14 kwietnia 2017

Profilo wiosenne

Co prawda ten numer ukazal sie w edicoli juz pod koniec lutego, z niecierpliowscia czekalam, az go zakupie....
Nie bylo latwo, jakby wyparowal....
Znalazlam go w koncu w marcu, przypadkiem zatrzymujac sie w jednym miejscu.
Jak dla mnie cudo!!!

Cudo do ogladania, cudo do wzdychania.
Oczywiscie mulinki zawsze w uzyciu i do przydania sie ...



Kocham kwiaty.....
Moze nie na poduszcze, ale jako obrazek?



Temat Wielkanocy tak inaczej :)
Bo z zajaczkami szarakami.


Cudne prawda?


Kwiaty pustyni tez niesamowicie wygladaja...
W jednym sie zakochalam ...



I sa tez motylki. Sliczne, w sepii, wzrok ciesza.



Cos kolorowego dla fana muzyki. Ciekawe, choc nie moje klimaty.



Lyzka, widelec, noz... Tak pospolite, a tak jednak romantycznie przedstawione...



I jak dla mnie najlepszy efekt w tym numerze...
Tancerki, damy w sukniach z platkow kwiatow.
Ciekawa idea, ciekawe polaczenie, cudowne!

Juz sie w nich zakochalam
Moze kiedys?


Zapowiedz kolejnego numeru, pod koniec kwietnia, i jak zawsze co roku, bedzie on poswiecony tematyce dzieciecej.

Juz sie nie moge doczekac, 
Tylko dwa tygodnie cierpliowsci :)





Ps. Haftuje. Tak, tak, ale czasu mam malo na cokolwiek. Internet najczesciej tylko w telfonie uzywany.
Duzo czasu spedzam z dziecmi, bo  jak wiosna wybuchnela i rozkwitla, to czesto jestesmy w parku na placu zabaw :)

Juz wkrotce i bedzie kolejna pin up, ufokowy marzec, tylko czas.....
☆ ☆ ☆ ☆ ☆
▸ Zadania do wykonania
1/ Kiedy według wpisu o numerze Profilo ukaże się kolejny numer i jakiej tematyce będzie poświęcony?
2/ Powtórz, proszę, z wpisu o numerze Profilo wszystko od słów „Juz sie nie” aż po słowa „placu zabaw :)”.

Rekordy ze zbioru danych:
☆ ☆ ☆ ☆ ☆
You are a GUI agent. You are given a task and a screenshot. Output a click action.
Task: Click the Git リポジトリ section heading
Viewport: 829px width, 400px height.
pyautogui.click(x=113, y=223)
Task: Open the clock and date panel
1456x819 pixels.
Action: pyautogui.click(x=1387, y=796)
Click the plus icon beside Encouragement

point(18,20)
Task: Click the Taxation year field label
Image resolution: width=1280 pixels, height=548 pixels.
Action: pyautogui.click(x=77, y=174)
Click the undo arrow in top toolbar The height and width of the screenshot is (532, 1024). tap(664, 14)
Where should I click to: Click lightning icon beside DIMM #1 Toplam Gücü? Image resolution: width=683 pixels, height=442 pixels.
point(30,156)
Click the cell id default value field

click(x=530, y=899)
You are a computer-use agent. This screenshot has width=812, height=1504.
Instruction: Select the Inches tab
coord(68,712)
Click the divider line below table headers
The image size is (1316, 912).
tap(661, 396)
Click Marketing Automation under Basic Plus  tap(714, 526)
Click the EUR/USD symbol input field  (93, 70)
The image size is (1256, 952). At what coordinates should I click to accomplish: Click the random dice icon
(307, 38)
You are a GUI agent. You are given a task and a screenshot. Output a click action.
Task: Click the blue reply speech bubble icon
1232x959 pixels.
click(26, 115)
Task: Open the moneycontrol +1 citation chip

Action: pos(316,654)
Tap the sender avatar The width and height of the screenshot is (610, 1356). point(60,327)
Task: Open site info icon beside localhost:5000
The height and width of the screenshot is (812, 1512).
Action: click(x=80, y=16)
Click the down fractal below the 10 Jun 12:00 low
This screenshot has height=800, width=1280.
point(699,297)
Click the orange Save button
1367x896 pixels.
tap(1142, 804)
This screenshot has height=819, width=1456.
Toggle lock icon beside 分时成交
☆ ☆ ☆ ☆ ☆
▸ Odpowiedzi do zadań
1/ Pod koniec kwietnia i będzie poświęcony tematyce dziecięcej.

2/
Juz sie nie moge doczekac, 
Tylko dwa tygodnie cierpliowsci :)





Ps. Haftuje. Tak, tak, ale czasu mam malo na cokolwiek. Internet najczesciej tylko w telfonie uzywany.
Duzo czasu spedzam z dziecmi, bo  jak wiosna wybuchnela i rozkwitla, to czesto jestesmy w parku na placu zabaw :)